Pooling near-zero emissions steel demand by translating corporate commitments into specific, joint procurement will support steel producers to make the necessary facility-level investments to satisfy the growing demand for low-emissions steel. Companies and coalitions — like the First Movers Coalition and SteelZero have laid the foundation by establishing ambitious targets. Now, by pooling interested buyers big and small up and down the supply chain it will be possible to deliver on those commitments and stimulate the required investment. These early buyers of sustainable, near-zero emissions steel will most likely use multiple contracting options to meet their diverse set of steel needs. To accommodate these contracting options such as direct purchase or decoupled mechanisms, the Sustainable Steel Purchasing Platform is working with buyers across sectors to develop the necessary implementation details.

Taken together, the need to meet near-term corporate emissions commitments and support growth sectors impacted by the IIJA and IRA creates enough demand to support offtake from at least three low-emissions steel facilities (2 million tons per year) in the US by 2030. According to the technology roadmap by Mission Possible Partnership, 8 percent of US production in 2030, or 9.4 Mt, must be met by near-zero emission ore-based steel plants for the US steel sector to stay within its 1.5⁰C carbon budget. Companies and their consumers can direct their purchasing power to ensure the US steel sector achieves this climate goal and strengthens local communities.

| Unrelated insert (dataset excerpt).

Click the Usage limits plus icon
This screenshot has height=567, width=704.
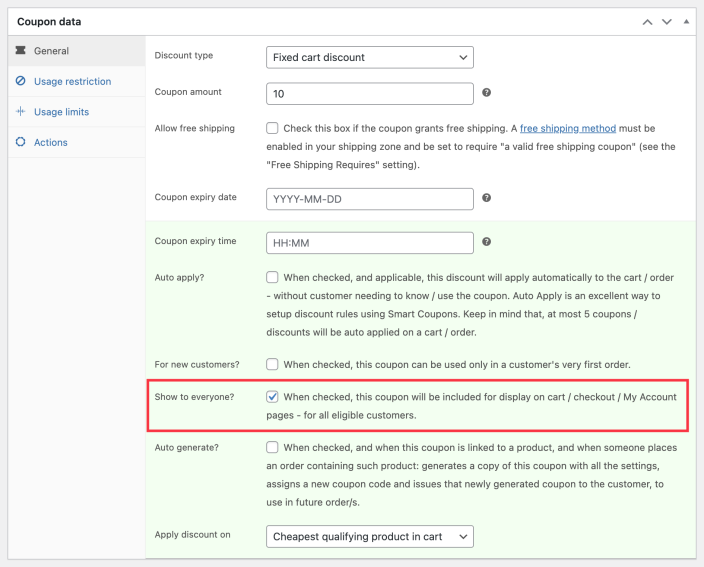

The Sustainable Steel Purchasing Platform will look to solidify the US market appetite for low-emission steel and facilitate a collaborative procurement to enable investment. Through aggregating demand from motivated, sustainable buyers and working with technical partners to define key product-level parameters the Sustainable Steel Purchasing Platform looks to create transparency on commercial volumes that satisfy deep-decarbonization for industrial supply lines. The first step for this joint procurement effort will be a Request for Information (RFI) to steelmakers, to align contract terms and emissions requirements — followed by a buyer-led Request for Proposal (RFP) for low-emissions steel later this year. Companies looking to participate in the Sustainable Steel Purchasing Platform and secure volume in the inaugural US supply of low-emissions steel can reach out to Lachlan Wright (lwright@rmi.org) or Jessica Terry (jterry@rmi.org) to get involved. RMI and our key collaboration partners across the industry are looking forward to establishing a new sustainable supply line for steel – we hope you will join us.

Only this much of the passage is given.